The term “sports-montage rock” is often used as derogatory slang for lifeless, paint-by-numbers music that blends into the background of tackling, goal-scoring and cheering footage. This is only being brought up to preface something that must be said without any intent to insult: “Beach House” needs to be incorporated into a skate video and it needs to be done post-haste. This scorcher is a blend of Vampire Weekend hooks (“Ay! Ay! Ay!”), Wavves guitar tone and bounding, youthful exuberance. Oh, and it would be totes wicked rad if there were some kickflips to go with it.

86. Postblue – Pig

Kids have seemingly always been in bands that ape the musical stylings of a movement they either weren’t alive for or are far too young to remember directly. This, of course, doesn’t mean that those acts should be directly dismissed – it’s not the influences, per se, but what a band does with them. In regards to Melbourne-via-Byron’s Postblue, it means taking the definitive traits of the grunge era – snarling vocals, Big Muff pedal stomps and smart loud-quiet-loud dynamics – and wheezing some fresh air into them. It’s been done, sure, but right now no-one’s doing it better.

85. Latham’s Grip – Anyone Else

Anyone who’s been in a rock band can attest to that unbeatable moment where an instrumental break is being jammed upon, the eyes connect around the room and, without a word being said, it just keeps on going. That’s a huge part of “Anyone Else,” and it makes the song all that much stronger. Where many bands would cut off, Latham’s Grip push until they get through to the other side. It works wonders on what’s already an exceptional cut of garage-dwelling alt-rock. “All I’ve got is who I am,” laments vocalist Jesse Hepplewhite at one point. Sometimes, that’s more than enough.

84. Clap Your Hands Say Yeah feat. Matt Berninger – Coming Down

Where did we lose Alec Ounsworth? The foundations of the little Brooklyn band that could came crumbling sometime after 2007’s Some Loud Thunder, but its leader never gave up hope – even when figuratively the entire band left. The road to redemption begins here, with what is easily the project’s strongest single since “Satan Said Dance.” A buzzing rhythm section matches up with churning post-punk guitar as Ounsworth pours his peculiar brand of paranoia over the top. Later, The National’s Matt Berninger turns up to offer an even gloomier viewpoint; and the class of 2005 lives on somehow.

83. Mark Ronson feat.

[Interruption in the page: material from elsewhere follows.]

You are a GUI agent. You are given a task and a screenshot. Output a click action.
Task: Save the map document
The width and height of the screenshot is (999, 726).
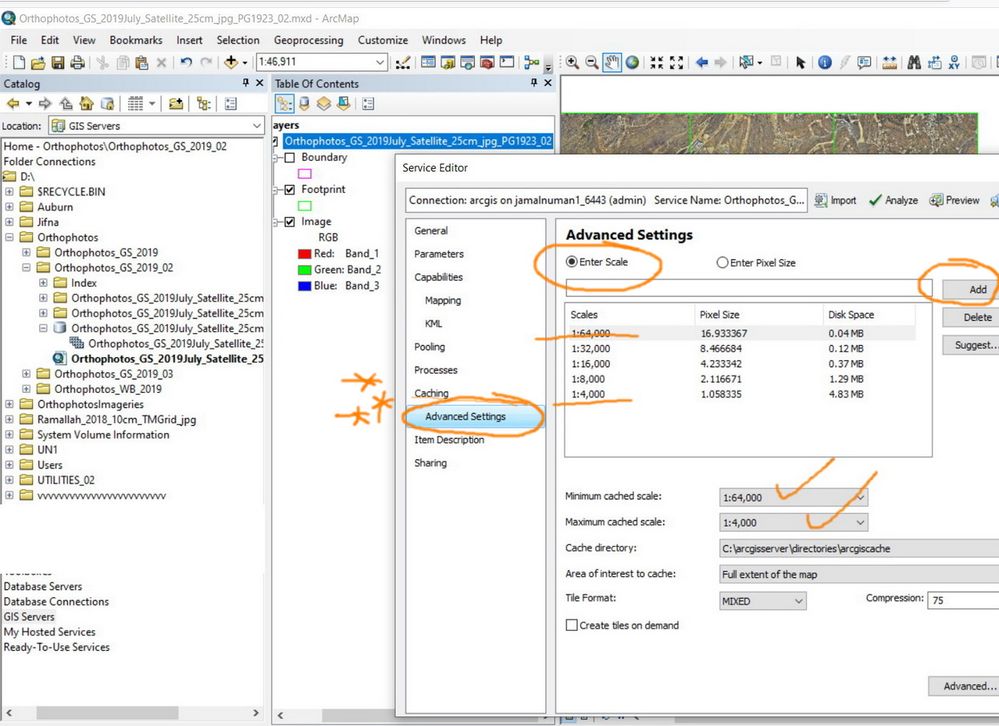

Bruno Mars – Uptown Funk

Mark Ronson rocking up all non-chalantly with a single in November is basically like that Bill Murray cameo in Space Jam – you didn’t see it coming and it took most of the run-time to actually happen, but it’s what you’re going to remember it for. Along for the ride is your boy Bruno Mars – once a fedora-tipping lovesick puppy, now a swagged-out smooth operator calling the shots. “Uptown Funk” is Prince, it’s Sly and the Family Stone and it’s James Brown, but there’s something more important about it. It’s the trumpets sounding the return of the king.

82. FKA twigs – Two Weeks

This ain’t no Grizzly Bear cover. This ain’t no disco. This ain’t no fooling around. Over a dizzying, clattered trap beat, twigs approaches her lover in the song’s lyrics with all the subtlety and nuance of a Prince record – the mix makes it feel as though she’s practically singing directly into his ear and we’re eavesdroppers. Who’d have guessed that an ode to stoned, bestial sex would wind up as one of the sexiest-sounding songs of the year? FKA twigs has rightfully emerged atop the throne after some promising leadups to her debut. Your move, motherfuckers.

81. Röyksopp & Robyn – Sayit

Scandinavians having sex with robots? Sure, why not. An adults-only sequel to the pairing’s original collaboration, 2007’s “Girl and the Robot,” things get decidedly hot and heavy this time around – even with a strictly limited amount of words actually being spoken. It’s all in the beat – hammering, propulsive and incessant; mercilessly pounding away on the bass drum to ensure there’s not a single second across the five-minute runtime when you’re not a sweaty, dancing mess. If ever you needed proof that these three are a match made in Heaven, here it is. Let’s get freaky.